WHAT THE TASK ASKS => Copy the rows below verbatim, from the line containing "The height and width of the screenshot is (819, 1456). Find" through the line containing "This screenshot has height=819, width=1456.", both lines included.

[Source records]
━━━━━━━━━━━━━━━━

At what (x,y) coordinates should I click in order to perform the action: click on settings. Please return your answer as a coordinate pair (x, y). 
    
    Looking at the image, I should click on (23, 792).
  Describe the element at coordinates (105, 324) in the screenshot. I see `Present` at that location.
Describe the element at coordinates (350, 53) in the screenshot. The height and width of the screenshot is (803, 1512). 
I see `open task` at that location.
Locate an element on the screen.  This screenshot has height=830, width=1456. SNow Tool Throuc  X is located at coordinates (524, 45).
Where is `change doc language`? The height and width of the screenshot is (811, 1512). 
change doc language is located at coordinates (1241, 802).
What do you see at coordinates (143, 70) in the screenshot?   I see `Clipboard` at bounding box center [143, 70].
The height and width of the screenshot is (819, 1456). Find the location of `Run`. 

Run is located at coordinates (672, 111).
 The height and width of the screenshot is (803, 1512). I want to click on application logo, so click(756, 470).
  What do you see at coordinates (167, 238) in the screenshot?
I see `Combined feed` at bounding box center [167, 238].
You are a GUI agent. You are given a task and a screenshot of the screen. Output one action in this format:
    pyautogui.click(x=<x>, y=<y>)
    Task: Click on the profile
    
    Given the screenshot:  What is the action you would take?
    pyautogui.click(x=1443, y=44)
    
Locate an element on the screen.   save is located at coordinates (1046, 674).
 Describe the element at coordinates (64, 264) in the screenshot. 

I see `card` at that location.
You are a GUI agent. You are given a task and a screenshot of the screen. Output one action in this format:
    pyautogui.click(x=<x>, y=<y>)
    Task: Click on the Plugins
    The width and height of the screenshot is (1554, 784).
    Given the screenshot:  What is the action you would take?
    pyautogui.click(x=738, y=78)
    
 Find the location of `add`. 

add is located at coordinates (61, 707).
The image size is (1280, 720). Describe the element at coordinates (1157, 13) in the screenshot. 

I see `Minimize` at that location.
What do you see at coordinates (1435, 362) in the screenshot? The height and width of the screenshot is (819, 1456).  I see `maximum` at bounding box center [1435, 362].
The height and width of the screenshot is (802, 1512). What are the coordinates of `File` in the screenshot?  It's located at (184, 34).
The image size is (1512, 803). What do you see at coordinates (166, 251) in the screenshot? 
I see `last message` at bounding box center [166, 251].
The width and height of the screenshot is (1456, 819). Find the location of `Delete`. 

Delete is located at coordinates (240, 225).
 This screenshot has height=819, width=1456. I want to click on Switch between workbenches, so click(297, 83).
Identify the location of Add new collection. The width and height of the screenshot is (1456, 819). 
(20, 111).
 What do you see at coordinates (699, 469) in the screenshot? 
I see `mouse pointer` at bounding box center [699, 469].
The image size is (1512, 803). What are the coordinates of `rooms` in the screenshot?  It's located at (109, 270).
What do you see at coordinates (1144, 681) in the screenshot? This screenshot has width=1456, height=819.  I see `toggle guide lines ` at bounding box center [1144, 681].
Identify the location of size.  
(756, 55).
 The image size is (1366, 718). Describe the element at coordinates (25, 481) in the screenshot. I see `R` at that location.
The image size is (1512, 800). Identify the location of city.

━━━━━━━━━━━━━━━━

RESULT OF THE TASK =>
The height and width of the screenshot is (819, 1456). Find the location of `Run`. 

Run is located at coordinates (672, 111).
 The height and width of the screenshot is (803, 1512). I want to click on application logo, so click(756, 470).
  What do you see at coordinates (167, 238) in the screenshot?
I see `Combined feed` at bounding box center [167, 238].
You are a GUI agent. You are given a task and a screenshot of the screen. Output one action in this format:
    pyautogui.click(x=<x>, y=<y>)
    Task: Click on the profile
    
    Given the screenshot:  What is the action you would take?
    pyautogui.click(x=1443, y=44)
    
Locate an element on the screen.   save is located at coordinates (1046, 674).
 Describe the element at coordinates (64, 264) in the screenshot. 

I see `card` at that location.
You are a GUI agent. You are given a task and a screenshot of the screen. Output one action in this format:
    pyautogui.click(x=<x>, y=<y>)
    Task: Click on the Plugins
    The width and height of the screenshot is (1554, 784).
    Given the screenshot:  What is the action you would take?
    pyautogui.click(x=738, y=78)
    
 Find the location of `add`. 

add is located at coordinates (61, 707).
The image size is (1280, 720). Describe the element at coordinates (1157, 13) in the screenshot. 

I see `Minimize` at that location.
What do you see at coordinates (1435, 362) in the screenshot? The height and width of the screenshot is (819, 1456).  I see `maximum` at bounding box center [1435, 362].
The height and width of the screenshot is (802, 1512). What are the coordinates of `File` in the screenshot?  It's located at (184, 34).
The image size is (1512, 803). What do you see at coordinates (166, 251) in the screenshot? 
I see `last message` at bounding box center [166, 251].
The width and height of the screenshot is (1456, 819). Find the location of `Delete`. 

Delete is located at coordinates (240, 225).
 This screenshot has height=819, width=1456. I want to click on Switch between workbenches, so click(297, 83).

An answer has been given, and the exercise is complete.